Inaugurada na primeira semana da Bienal de Veneza e fechada uma semana depois por autoridades italianas que diziam que o Icelandic Art Center, responsável pela montagem da obra, não tinha autorização oficial para operar um local de culto, a mesquita fake de Büchel esgarçou ainda mais a ferida xenófoba numa Europa que vive a ressaca dos ataques ao “Charlie Hebdo” em Paris e ainda debate a tragédia recorrente dos náufragos que morrem no Mediterrâneo tentando chegar à Itália. Sua existência abalou Veneza, mas a interdição pode ter causado ainda mais dano ao tecido social da cidade.
Büchel é um artista controverso, que já transformou uma galeria em centro de assistência social, por exemplo. Mas quando o debate em Veneza pegou fogo, decidiu se ausentar. Sua obra foi defendida e atacada por número semelhante de críticos. Estive em Veneza, mas longe do caos que sua obra causou. Enquanto há os que veem ali uma provocação necessária aos tempos atuais, há quem enxergue o episódio como fruto de um sensacionismo vazio. Talvez a leitura mais interessante é a de quem chamou o trabalho de apologia da cultura normcore, em que ali todos estariam vivendo sua vida normal, alheios ao fato de aquilo ser uma igreja transformada em mesquita.
Tudo aponta, no entanto, para um saldo negativo. Sozinho como mesquita, o trabalho só tornou mais dolorosa a ausência de um espaço de culto para os muçulmanos em Veneza. Entregaram o doce e tiraram da boca na sequência. Pela censura que se seguiu, também mostra que mesmo a Meca da arte contemporânea que é a cidade italiana em tempos de Bienal pode não estar preparada para uma arte que testa mesmo os limites além do cubo branco.

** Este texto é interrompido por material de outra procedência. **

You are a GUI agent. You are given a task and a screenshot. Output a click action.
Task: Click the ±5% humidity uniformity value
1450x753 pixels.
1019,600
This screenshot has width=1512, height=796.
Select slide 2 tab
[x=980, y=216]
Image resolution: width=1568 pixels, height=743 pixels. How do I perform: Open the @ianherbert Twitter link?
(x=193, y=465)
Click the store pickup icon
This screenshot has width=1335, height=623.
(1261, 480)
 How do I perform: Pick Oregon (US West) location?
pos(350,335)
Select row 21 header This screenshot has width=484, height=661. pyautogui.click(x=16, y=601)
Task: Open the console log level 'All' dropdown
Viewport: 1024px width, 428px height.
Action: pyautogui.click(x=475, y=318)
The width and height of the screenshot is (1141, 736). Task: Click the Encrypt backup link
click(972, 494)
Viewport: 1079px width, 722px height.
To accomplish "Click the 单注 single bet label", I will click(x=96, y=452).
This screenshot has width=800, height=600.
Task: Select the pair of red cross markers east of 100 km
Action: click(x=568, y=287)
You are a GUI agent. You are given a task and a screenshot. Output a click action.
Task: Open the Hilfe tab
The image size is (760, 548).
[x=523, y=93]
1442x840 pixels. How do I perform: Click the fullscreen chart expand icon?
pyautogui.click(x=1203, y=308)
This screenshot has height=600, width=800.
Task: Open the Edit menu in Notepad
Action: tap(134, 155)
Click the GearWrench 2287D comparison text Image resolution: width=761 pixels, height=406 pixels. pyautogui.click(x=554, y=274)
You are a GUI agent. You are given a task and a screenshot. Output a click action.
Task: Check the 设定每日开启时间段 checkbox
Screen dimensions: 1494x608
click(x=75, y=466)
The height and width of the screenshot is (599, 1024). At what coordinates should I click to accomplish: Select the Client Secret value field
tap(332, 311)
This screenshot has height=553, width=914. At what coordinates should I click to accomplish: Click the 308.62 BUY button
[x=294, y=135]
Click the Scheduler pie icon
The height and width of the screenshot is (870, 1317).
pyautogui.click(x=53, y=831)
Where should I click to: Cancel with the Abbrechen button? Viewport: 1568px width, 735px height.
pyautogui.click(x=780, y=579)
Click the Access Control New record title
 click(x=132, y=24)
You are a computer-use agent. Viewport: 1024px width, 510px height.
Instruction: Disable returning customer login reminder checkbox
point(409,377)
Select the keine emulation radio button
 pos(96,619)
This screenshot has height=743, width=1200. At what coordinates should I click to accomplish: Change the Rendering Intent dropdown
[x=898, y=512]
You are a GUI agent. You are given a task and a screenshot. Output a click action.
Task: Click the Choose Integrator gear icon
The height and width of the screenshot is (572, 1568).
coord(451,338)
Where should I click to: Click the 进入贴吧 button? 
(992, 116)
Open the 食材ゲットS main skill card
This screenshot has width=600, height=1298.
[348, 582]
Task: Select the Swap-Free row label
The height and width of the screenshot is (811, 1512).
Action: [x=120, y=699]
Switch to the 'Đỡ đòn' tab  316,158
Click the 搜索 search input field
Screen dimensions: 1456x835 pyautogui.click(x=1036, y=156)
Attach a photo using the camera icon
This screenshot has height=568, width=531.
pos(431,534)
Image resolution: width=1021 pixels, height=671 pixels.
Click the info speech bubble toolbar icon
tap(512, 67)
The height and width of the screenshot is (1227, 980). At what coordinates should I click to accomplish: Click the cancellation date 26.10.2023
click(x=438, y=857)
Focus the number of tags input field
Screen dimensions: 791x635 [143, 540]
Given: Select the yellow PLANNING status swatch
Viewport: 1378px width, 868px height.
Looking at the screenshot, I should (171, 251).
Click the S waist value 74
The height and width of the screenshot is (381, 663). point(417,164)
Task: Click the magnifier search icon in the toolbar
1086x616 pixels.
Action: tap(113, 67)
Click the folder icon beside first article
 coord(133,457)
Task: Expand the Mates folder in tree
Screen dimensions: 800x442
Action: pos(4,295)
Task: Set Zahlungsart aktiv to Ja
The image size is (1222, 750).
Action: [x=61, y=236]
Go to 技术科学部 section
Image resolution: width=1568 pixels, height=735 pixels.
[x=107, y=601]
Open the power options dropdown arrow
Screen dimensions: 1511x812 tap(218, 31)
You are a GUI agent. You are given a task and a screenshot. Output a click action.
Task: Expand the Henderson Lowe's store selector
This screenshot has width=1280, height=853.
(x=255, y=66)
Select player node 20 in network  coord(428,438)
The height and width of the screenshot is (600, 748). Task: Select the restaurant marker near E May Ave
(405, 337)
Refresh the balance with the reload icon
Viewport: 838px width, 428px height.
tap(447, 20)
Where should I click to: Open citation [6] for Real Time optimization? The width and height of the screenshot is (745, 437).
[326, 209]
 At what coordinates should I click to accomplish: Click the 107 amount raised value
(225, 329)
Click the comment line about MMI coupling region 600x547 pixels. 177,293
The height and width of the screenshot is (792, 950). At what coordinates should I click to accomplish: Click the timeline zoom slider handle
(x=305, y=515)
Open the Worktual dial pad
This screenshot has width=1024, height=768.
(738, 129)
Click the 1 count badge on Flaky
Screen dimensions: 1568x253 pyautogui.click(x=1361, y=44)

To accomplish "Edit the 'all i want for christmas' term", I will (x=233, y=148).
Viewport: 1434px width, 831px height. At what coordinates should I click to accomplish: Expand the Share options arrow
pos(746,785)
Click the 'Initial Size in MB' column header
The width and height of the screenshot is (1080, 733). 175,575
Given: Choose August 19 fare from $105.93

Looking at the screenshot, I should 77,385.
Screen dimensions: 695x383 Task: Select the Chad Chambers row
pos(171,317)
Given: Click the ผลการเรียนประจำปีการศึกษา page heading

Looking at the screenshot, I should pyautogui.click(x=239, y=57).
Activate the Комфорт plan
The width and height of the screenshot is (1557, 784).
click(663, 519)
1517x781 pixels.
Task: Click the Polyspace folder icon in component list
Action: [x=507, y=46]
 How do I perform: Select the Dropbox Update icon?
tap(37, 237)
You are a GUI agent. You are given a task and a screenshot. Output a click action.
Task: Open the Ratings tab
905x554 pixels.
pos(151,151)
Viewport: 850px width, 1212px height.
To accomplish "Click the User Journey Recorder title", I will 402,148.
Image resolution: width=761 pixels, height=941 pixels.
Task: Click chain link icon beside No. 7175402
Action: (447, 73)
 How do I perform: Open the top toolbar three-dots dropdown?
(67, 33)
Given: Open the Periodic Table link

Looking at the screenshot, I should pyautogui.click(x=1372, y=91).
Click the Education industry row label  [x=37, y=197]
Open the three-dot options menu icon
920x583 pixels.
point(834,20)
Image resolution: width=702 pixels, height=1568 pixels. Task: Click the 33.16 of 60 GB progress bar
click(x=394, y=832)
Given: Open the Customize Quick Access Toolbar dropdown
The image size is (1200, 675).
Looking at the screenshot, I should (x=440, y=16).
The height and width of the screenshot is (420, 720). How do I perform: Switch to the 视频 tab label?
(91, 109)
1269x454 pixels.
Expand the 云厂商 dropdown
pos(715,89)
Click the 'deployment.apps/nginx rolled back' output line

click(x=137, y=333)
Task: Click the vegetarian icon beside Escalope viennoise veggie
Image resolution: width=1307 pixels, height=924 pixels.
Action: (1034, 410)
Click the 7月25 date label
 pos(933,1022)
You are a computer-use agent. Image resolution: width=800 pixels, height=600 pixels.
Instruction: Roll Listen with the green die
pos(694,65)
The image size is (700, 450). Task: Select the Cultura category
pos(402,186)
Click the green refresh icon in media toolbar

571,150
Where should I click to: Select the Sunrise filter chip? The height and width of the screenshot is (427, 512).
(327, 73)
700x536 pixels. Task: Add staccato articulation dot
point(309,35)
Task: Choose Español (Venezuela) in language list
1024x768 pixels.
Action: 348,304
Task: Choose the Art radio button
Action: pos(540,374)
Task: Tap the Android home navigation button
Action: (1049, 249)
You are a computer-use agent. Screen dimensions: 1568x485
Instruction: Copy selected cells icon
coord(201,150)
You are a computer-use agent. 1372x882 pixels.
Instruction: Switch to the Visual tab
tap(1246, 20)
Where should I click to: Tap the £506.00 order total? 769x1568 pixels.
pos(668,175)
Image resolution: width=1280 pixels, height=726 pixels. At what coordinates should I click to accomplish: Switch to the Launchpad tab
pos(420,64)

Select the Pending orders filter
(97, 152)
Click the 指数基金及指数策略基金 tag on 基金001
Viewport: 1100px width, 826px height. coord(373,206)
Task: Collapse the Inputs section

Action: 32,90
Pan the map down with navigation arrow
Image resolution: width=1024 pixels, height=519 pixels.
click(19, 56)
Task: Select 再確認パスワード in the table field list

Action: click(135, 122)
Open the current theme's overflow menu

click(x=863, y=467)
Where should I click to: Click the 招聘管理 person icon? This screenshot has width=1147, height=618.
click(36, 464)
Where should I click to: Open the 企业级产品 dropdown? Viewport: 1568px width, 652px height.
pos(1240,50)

Outro ponto que o trabalho de Büchel escancara é o enorme potencial de fracasso em trabalhos que vêm se equilibrando no limiar entre performance, crítica institucional e o que se convencionou chamar nos últimos tempos de prática social, ou obras voltadas a um fim assistencialista mesmo que de modo subversivo, chamando a atenção para abusos e descasos do poder público. Esses três vetores colidem com força na obra de Büchel, que acaba desabando, ou sendo interditada, sem ter se firmado como performance além da provocação e fracassado como um projeto de real assistencialismo.